▸ **EXERCISE DIRECTIONS**:
Scale the lines from the line with "The width and height of the screenshot is (2114, 1095)." to the line with "will [2025, 333].", both included. Write them out again in full, requests as well, but multiply only the coordinates in the answers by 1.95 and round each result to a whole number, rounding halves up.

▸ **DATA SHOWN**:
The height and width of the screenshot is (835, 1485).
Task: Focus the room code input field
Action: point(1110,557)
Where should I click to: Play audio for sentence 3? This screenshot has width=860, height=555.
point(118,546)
--
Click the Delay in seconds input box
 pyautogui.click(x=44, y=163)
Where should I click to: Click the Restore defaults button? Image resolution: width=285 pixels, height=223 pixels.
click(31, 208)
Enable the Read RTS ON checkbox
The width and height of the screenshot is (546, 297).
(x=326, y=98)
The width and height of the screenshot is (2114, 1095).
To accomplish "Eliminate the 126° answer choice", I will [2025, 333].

▸ **OUTPUT BELOW**:
The width and height of the screenshot is (2114, 1095).
To accomplish "Eliminate the 126° answer choice", I will [3949, 649].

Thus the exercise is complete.